Comparative modelling unravels the structural features of eukaryotic TCTP implicated in its multifunctional properties: an in silico approach.
Rakesh KumarShweta SaranPublished in: Journal of molecular modeling (2021)
Comparative modelling helps compare the structure and functions of a given protein, to track the path of its origin and evolution and also guide in structure-based drug discovery. Presently, this has been applied for modelling the tertiary structure of highly conserved eukaryotic TCTP (translationally controlled tumour protein) which is involved in a plethora of functions during growth and development and also acts as a biomarker for many cancers like lung, breast, and prostate cancer.

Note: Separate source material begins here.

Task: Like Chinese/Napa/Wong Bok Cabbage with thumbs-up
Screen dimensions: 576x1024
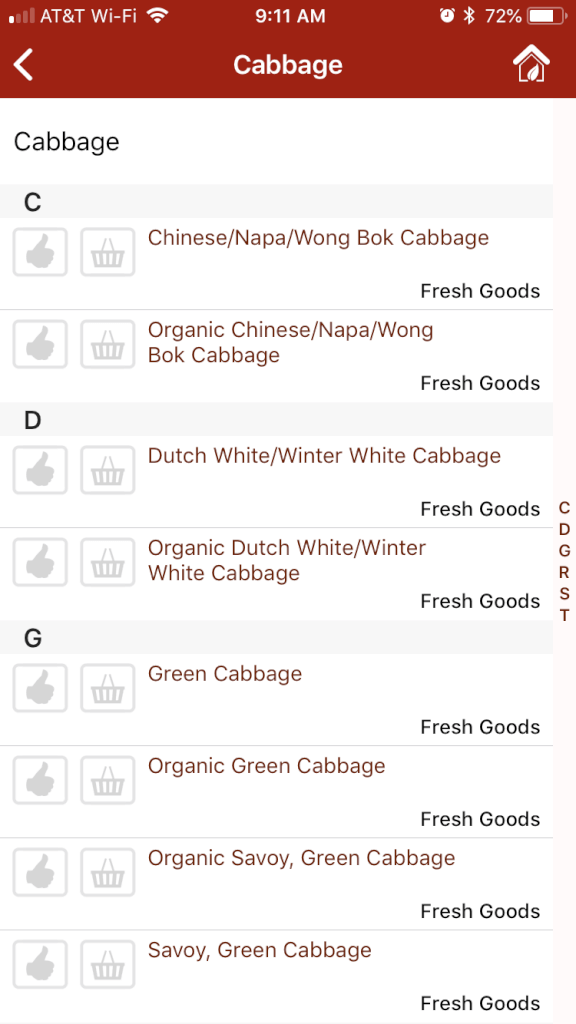Action: (x=40, y=252)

The modelled TCTP structures of different organisms belonging to the eukaryotic group showed similar spatial arrangement of structural units except loops and similar patterns of root mean square deviation (RMSD), root mean square fluctuation, and radius of gyration (Rg) inspected through molecular dynamics simulations. Essential dynamics (ED) analyses revealed different domains that exhibited different motions for the assistance in its multifunctional properties. Construction of a free-energy landscape (FEL) based on Rg versus RMSD was employed to characterize the folding behaviours of structures and observe that all proteins had nearly similar conformation and topologies, indicating common thermodynamic/kinetic pathways. A physico-chemical interaction study demonstrated the helices and sheets were well stabilized with ample amounts of bonding compared to turns or loops and charged residues were more accessible to solvent molecules. Hence, the current study reveals the important structural features of TCTP that aid in diverse functions in a wide range of organisms, thus extending our knowledge of TCTP and also providing a venue for designing the potent inhibitors against it.